LEMMY. I did the gas to-dy in the cellars of an 'ouse where the wine was mountains 'igh. A regiment couldn't 'a drunk it. Marble pillars in the 'all, butler broad as an observytion balloon, an' four conscientious khaki footmen. When the guns was roarin' the talk was all for no more o' them glorious weeds-style an' luxury was orf. See wot it is naow. You've got a bare crust in the cupboard 'ere, I works from 'and to mouth in a glutted market—an' there they stand abaht agyne in their britches in the 'oases o' the gryte. I was reg'lar overcome by it. I left a thing in that cellar—I left a thing.... It'll be a bit ork'ard for me to-mower. [Drinks from his mug.]
MRS. L. [Placidly, feeling the warmth of the little she has drunk] What thing?
LEMMY. Wot thing? Old lydy, ye're like a winkle afore yer opens 'er—I never see anything so peaceful. 'Ow dyer manage it?

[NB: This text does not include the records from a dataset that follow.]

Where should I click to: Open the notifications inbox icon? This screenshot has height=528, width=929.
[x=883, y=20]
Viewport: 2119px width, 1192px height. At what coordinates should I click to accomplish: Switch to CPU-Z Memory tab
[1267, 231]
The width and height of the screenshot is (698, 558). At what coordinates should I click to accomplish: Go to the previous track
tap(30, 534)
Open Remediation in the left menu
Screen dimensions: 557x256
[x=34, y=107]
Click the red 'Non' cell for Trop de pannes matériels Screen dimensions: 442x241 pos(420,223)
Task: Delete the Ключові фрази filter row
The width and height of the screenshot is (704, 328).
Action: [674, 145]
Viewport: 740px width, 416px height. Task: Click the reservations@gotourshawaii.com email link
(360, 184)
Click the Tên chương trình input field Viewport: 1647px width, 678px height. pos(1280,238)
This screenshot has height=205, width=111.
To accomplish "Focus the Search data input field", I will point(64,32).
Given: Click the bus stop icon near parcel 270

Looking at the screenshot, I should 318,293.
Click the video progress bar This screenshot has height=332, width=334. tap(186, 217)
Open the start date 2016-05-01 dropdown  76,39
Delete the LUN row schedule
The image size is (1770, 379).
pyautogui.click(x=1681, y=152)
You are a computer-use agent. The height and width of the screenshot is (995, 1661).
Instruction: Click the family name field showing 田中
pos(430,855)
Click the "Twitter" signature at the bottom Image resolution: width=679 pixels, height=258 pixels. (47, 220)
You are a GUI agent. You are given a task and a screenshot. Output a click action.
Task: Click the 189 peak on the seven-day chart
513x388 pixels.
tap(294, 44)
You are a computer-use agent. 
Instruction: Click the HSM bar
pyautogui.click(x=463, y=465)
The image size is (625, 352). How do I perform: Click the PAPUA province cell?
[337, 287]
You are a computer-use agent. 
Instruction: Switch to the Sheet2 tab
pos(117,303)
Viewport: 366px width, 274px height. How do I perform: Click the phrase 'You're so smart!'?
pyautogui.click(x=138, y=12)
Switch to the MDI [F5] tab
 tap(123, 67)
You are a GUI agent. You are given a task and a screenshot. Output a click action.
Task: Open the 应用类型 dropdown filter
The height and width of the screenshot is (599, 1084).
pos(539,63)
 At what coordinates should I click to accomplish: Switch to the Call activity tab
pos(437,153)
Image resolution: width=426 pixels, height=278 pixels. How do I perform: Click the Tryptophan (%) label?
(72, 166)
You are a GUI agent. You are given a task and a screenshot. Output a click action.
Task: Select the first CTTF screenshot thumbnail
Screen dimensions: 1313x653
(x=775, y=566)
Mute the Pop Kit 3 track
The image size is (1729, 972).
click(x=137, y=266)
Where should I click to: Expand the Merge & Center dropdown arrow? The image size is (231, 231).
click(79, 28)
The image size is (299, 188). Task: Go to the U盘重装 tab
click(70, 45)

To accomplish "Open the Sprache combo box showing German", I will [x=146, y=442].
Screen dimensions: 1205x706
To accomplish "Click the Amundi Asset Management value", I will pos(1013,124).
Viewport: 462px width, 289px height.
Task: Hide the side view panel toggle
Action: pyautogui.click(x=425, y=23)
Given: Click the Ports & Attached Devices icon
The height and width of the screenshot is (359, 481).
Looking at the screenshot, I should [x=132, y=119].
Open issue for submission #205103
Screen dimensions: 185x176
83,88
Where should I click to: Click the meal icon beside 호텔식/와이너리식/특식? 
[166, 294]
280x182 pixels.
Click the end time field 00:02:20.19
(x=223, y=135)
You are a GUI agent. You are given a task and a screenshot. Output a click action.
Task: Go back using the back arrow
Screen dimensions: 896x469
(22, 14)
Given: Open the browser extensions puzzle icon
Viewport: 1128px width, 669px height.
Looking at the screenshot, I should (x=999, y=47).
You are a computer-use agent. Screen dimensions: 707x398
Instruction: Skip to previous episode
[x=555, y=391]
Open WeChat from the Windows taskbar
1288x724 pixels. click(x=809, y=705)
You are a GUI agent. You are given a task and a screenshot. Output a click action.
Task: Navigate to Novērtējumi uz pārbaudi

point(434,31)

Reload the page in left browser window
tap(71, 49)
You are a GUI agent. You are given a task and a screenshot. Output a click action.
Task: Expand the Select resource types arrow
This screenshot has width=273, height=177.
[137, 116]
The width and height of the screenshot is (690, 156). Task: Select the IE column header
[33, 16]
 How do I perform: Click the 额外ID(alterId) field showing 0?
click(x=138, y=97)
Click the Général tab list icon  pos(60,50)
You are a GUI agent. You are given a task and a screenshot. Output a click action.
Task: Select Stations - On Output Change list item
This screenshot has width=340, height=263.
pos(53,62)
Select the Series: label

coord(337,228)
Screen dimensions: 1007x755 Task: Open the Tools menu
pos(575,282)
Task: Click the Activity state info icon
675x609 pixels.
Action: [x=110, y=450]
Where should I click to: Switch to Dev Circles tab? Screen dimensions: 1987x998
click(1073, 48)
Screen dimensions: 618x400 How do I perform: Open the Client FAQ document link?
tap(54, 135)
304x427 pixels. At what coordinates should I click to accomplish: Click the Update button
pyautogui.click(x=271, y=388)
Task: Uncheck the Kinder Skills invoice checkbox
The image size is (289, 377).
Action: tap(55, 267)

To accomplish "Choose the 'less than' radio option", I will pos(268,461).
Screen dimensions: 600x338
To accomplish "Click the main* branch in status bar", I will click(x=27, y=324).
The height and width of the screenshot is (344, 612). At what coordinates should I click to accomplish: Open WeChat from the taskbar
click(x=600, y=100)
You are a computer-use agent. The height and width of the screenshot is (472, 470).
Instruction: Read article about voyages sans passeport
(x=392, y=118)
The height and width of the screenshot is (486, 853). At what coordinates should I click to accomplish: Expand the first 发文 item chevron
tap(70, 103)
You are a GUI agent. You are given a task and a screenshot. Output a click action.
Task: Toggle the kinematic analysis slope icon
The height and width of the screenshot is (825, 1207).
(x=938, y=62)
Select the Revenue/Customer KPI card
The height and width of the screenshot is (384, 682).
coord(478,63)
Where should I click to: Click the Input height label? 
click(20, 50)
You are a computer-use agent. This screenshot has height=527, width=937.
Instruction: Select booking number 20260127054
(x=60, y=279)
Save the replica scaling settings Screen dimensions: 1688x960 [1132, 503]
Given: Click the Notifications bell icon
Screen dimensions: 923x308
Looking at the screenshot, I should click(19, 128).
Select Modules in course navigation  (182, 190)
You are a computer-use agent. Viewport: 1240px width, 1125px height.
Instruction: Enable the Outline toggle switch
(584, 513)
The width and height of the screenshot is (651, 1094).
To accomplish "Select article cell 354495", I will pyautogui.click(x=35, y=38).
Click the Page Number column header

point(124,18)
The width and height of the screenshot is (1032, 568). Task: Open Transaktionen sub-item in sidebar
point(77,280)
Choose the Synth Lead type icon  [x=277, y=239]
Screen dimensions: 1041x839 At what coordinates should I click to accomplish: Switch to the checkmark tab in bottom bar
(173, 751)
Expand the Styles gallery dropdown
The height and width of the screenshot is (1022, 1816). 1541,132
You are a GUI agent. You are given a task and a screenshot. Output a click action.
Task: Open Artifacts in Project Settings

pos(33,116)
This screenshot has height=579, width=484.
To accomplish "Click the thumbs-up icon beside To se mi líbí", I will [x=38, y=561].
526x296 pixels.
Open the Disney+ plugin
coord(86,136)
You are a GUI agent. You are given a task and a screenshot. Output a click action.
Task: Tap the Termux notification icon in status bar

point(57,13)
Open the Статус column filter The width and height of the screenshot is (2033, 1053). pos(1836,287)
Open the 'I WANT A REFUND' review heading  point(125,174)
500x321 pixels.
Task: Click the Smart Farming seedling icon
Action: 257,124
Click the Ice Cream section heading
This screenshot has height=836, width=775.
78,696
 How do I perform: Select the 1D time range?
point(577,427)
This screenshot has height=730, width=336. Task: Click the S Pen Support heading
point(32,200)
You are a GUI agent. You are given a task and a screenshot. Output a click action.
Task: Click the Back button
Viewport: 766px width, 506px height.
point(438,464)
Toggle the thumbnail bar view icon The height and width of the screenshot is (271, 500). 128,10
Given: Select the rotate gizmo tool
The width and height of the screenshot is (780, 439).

MRS. L. Settin' 'ere and thenkin'.
LEA. Wot abaht?
MRS. L. We-el—Money, an' the works o' God.
LEMMY. Ah! So yer give me a thought sometimes.
MRS. L. [Lofting her mug] Yu ought never to ha' spent yore money on this, Bob!
LEMMY. I thought that meself.
MRS. L. Last time I 'ad a glass o' port wine was the day yore brother Jim went to Ameriky. [Smacking her lips] For a teetotal drink, it du warm 'ee!